Kendati demikian, kemampuan PGN untuk memenuhi kewajiban jangka pendeknya masih sangat baik.
Bahkan dari perhitungan rasio keuangan, posisi keuangan konsolidasi PGN per 31 Desember 2020 masih tetap baik.
Dalam keterangan tertulis yang diterima Kompas.com Sabtu (10/4/2021), PGN menyatakan, perusahaan plat merah ini membukukan pendapatan 2.885,54 juta dolar Amerika Serikat (AS) atau setara dengan Rp 42,7 triliun pada 2020.
Pendapatan itu diperoleh dengan kurs tengah rata-rata periode Januari-desember 2020 sebesar Rp 14.582 per dolar AS.

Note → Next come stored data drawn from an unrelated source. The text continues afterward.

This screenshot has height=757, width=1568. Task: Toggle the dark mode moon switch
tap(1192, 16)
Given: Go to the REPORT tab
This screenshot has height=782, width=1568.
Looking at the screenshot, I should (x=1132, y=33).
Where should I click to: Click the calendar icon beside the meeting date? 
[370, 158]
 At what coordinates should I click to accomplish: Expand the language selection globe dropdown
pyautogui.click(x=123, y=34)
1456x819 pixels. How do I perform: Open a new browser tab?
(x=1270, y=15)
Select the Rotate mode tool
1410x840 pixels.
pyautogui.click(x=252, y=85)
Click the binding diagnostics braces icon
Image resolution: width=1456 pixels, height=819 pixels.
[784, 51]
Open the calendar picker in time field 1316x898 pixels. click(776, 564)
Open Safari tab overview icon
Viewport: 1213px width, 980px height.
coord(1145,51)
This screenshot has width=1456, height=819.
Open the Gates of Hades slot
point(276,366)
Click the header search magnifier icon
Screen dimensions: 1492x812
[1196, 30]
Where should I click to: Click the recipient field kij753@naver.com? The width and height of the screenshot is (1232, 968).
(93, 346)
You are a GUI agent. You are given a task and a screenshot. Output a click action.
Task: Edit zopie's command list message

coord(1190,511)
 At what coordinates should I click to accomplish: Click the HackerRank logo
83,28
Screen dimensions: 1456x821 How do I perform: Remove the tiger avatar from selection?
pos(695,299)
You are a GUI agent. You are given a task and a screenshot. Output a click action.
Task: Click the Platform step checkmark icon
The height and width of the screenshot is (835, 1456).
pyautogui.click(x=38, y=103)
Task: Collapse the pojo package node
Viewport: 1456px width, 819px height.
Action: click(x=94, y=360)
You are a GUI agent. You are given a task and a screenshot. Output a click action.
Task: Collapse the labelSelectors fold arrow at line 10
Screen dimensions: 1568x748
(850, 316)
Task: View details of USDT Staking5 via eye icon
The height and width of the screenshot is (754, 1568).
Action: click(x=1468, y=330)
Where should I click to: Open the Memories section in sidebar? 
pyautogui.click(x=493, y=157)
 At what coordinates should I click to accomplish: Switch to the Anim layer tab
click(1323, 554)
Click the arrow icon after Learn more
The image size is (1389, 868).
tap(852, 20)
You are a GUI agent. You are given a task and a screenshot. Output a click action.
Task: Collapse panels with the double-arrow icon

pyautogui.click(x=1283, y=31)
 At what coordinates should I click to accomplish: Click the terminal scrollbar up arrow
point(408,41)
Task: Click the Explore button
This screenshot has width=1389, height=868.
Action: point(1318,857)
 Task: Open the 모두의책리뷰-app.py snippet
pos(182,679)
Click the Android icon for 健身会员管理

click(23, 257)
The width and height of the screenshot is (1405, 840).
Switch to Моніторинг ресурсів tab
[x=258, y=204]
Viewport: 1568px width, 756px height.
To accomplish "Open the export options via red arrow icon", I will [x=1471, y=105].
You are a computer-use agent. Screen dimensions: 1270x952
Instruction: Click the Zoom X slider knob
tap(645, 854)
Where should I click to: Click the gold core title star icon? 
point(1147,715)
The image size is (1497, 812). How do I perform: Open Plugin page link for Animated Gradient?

Dari pendapatan tersebut, PGN mencatat laba operasi sebesar 303,71 juta dolar AS dan Earnings Before Interest, Taxes, Depreciation, and Amortization (EBITDA) sebesar 696,85 juta dolar AS.
Baca juga: PGN Optimis Interkoneksi Pipa Gersem-Kalija Tingkatkan Pemanfaatan Gas Bumi
Pendapatan tersebut merupakan pencapaian dari manajemen PGN yang telah melakukan perbaikan dan program efisiensi di berbagai proses bisnis.
Hal tersebut membuat PGN mampu menurunkan biaya operasional atau opex sebesar 180,4 juta dolar AS atau setara dengan Rp 2,6 triliun, jika dibandingkan dengan tahun 2019.
Tak berhenti di situ, manajemen juga berhasil menurunkan pengeluaran modal atau capex, salah satunya pada pembangunan pipa minyak Rokan, sebesar 150 juta dolar AS atau setara dengan Rp 2,1 triliun.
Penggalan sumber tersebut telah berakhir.